Records for this exercise —

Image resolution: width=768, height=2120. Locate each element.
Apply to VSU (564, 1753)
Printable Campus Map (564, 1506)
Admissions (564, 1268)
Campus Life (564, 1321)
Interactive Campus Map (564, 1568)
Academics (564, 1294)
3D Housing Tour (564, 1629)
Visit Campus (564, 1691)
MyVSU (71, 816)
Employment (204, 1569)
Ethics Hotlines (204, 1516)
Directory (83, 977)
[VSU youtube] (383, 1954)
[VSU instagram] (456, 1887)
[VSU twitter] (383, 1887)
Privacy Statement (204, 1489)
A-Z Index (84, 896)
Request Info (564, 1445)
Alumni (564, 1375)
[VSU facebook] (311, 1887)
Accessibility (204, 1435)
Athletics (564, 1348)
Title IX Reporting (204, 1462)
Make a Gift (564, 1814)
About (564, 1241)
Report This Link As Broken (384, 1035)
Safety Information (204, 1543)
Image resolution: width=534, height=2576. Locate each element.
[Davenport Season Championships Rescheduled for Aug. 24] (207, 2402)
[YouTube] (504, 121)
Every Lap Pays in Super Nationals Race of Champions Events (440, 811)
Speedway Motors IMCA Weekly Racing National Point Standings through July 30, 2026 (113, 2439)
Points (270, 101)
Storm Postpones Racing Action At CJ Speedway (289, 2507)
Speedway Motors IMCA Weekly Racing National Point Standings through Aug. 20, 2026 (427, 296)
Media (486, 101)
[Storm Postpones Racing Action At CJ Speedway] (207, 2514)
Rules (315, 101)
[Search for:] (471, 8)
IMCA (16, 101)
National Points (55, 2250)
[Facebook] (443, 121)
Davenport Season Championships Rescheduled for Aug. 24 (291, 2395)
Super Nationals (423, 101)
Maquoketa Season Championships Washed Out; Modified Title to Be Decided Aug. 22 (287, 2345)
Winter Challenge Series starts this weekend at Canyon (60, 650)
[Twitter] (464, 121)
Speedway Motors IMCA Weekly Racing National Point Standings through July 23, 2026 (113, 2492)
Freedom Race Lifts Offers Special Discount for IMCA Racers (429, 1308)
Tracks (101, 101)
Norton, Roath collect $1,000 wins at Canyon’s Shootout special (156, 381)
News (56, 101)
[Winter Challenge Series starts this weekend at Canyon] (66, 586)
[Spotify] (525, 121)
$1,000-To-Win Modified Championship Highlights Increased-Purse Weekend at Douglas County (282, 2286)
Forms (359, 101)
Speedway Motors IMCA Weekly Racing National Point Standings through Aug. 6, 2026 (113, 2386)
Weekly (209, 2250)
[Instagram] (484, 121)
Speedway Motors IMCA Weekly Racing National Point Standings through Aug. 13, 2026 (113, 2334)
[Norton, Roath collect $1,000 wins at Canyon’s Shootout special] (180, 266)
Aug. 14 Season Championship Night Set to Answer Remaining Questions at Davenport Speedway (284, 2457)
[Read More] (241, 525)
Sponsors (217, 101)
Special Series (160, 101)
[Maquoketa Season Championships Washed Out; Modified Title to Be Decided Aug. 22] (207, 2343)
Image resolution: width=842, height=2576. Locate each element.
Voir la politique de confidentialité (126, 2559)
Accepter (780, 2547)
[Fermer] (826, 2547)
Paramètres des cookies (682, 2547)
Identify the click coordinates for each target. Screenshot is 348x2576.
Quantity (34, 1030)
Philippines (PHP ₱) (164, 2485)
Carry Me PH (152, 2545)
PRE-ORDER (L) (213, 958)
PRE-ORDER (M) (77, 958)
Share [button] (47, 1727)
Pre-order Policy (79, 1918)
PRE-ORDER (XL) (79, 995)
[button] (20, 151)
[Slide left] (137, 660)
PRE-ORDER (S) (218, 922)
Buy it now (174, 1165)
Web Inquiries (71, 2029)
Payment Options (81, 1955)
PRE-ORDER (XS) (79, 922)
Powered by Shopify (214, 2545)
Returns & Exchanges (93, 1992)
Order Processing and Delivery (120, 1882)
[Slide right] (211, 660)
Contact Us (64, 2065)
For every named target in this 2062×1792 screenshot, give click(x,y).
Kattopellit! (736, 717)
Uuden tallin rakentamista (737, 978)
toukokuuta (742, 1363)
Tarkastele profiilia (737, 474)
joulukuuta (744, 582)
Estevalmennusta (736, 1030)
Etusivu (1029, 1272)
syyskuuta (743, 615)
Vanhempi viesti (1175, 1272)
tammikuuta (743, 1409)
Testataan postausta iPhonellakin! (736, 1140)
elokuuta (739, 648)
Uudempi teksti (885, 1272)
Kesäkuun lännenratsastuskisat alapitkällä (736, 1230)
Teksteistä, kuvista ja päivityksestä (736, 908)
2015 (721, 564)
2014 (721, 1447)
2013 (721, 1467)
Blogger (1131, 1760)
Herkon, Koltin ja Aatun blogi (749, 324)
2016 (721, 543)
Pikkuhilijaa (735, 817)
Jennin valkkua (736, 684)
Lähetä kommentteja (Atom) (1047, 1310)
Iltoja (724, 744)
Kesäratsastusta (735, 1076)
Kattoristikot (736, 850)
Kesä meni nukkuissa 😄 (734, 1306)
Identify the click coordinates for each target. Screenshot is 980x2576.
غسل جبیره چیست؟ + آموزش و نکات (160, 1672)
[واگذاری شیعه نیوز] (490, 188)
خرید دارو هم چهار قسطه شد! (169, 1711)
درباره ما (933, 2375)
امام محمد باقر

Problem to work on — Retype the entries shown above. Keep every word exactly as it is.

Result of the task —
Image resolution: width=768, height=2120. Locate each element.
Apply to VSU (564, 1753)
Printable Campus Map (564, 1506)
Admissions (564, 1268)
Campus Life (564, 1321)
Interactive Campus Map (564, 1568)
Academics (564, 1294)
3D Housing Tour (564, 1629)
Visit Campus (564, 1691)
MyVSU (71, 816)
Employment (204, 1569)
Ethics Hotlines (204, 1516)
Directory (83, 977)
[VSU youtube] (383, 1954)
[VSU instagram] (456, 1887)
[VSU twitter] (383, 1887)
Privacy Statement (204, 1489)
A-Z Index (84, 896)
Request Info (564, 1445)
Alumni (564, 1375)
[VSU facebook] (311, 1887)
Accessibility (204, 1435)
Athletics (564, 1348)
Title IX Reporting (204, 1462)
Make a Gift (564, 1814)
About (564, 1241)
Report This Link As Broken (384, 1035)
Safety Information (204, 1543)
Image resolution: width=534, height=2576. Locate each element.
[Davenport Season Championships Rescheduled for Aug. 24] (207, 2402)
[YouTube] (504, 121)
Every Lap Pays in Super Nationals Race of Champions Events (440, 811)
Speedway Motors IMCA Weekly Racing National Point Standings through July 30, 2026 (113, 2439)
Points (270, 101)
Storm Postpones Racing Action At CJ Speedway (289, 2507)
Speedway Motors IMCA Weekly Racing National Point Standings through Aug. 20, 2026 (427, 296)
Media (486, 101)
[Storm Postpones Racing Action At CJ Speedway] (207, 2514)
Rules (315, 101)
[Search for:] (471, 8)
IMCA (16, 101)
National Points (55, 2250)
[Facebook] (443, 121)
Davenport Season Championships Rescheduled for Aug. 24 (291, 2395)
Super Nationals (423, 101)
Maquoketa Season Championships Washed Out; Modified Title to Be Decided Aug. 22 (287, 2345)
Winter Challenge Series starts this weekend at Canyon (60, 650)
[Twitter] (464, 121)
Speedway Motors IMCA Weekly Racing National Point Standings through July 23, 2026 (113, 2492)
Freedom Race Lifts Offers Special Discount for IMCA Racers (429, 1308)
Tracks (101, 101)
Norton, Roath collect $1,000 wins at Canyon’s Shootout special (156, 381)
News (56, 101)
[Winter Challenge Series starts this weekend at Canyon] (66, 586)
[Spotify] (525, 121)
$1,000-To-Win Modified Championship Highlights Increased-Purse Weekend at Douglas County (282, 2286)
Forms (359, 101)
Speedway Motors IMCA Weekly Racing National Point Standings through Aug. 6, 2026 (113, 2386)
Weekly (209, 2250)
[Instagram] (484, 121)
Speedway Motors IMCA Weekly Racing National Point Standings through Aug. 13, 2026 (113, 2334)
[Norton, Roath collect $1,000 wins at Canyon’s Shootout special] (180, 266)
Aug. 14 Season Championship Night Set to Answer Remaining Questions at Davenport Speedway (284, 2457)
[Read More] (241, 525)
Sponsors (217, 101)
Special Series (160, 101)
[Maquoketa Season Championships Washed Out; Modified Title to Be Decided Aug. 22] (207, 2343)
Image resolution: width=842, height=2576. Locate each element.
Voir la politique de confidentialité (126, 2559)
Accepter (780, 2547)
[Fermer] (826, 2547)
Paramètres des cookies (682, 2547)
Identify the click coordinates for each target. Screenshot is 348x2576.
Quantity (34, 1030)
Philippines (PHP ₱) (164, 2485)
Carry Me PH (152, 2545)
PRE-ORDER (L) (213, 958)
PRE-ORDER (M) (77, 958)
Share [button] (47, 1727)
Pre-order Policy (79, 1918)
PRE-ORDER (XL) (79, 995)
[button] (20, 151)
[Slide left] (137, 660)
PRE-ORDER (S) (218, 922)
Buy it now (174, 1165)
Web Inquiries (71, 2029)
Payment Options (81, 1955)
PRE-ORDER (XS) (79, 922)
Powered by Shopify (214, 2545)
Returns & Exchanges (93, 1992)
Order Processing and Delivery (120, 1882)
[Slide right] (211, 660)
Contact Us (64, 2065)
For every named target in this 2062×1792 screenshot, give click(x,y).
Kattopellit! (736, 717)
Uuden tallin rakentamista (737, 978)
toukokuuta (742, 1363)
Tarkastele profiilia (737, 474)
joulukuuta (744, 582)
Estevalmennusta (736, 1030)
Etusivu (1029, 1272)
syyskuuta (743, 615)
Vanhempi viesti (1175, 1272)
tammikuuta (743, 1409)
Testataan postausta iPhonellakin! (736, 1140)
elokuuta (739, 648)
Uudempi teksti (885, 1272)
Kesäkuun lännenratsastuskisat alapitkällä (736, 1230)
Teksteistä, kuvista ja päivityksestä (736, 908)
2015 (721, 564)
2014 (721, 1447)
2013 (721, 1467)
Blogger (1131, 1760)
Herkon, Koltin ja Aatun blogi (749, 324)
2016 (721, 543)
Pikkuhilijaa (735, 817)
Jennin valkkua (736, 684)
Lähetä kommentteja (Atom) (1047, 1310)
Iltoja (724, 744)
Kesäratsastusta (735, 1076)
Kattoristikot (736, 850)
Kesä meni nukkuissa 😄 (734, 1306)
Identify the click coordinates for each target. Screenshot is 980x2576.
غسل جبیره چیست؟ + آموزش و نکات (160, 1672)
[واگذاری شیعه نیوز] (490, 188)
خرید دارو هم چهار قسطه شد! (169, 1711)
درباره ما (933, 2375)
امام محمد باقر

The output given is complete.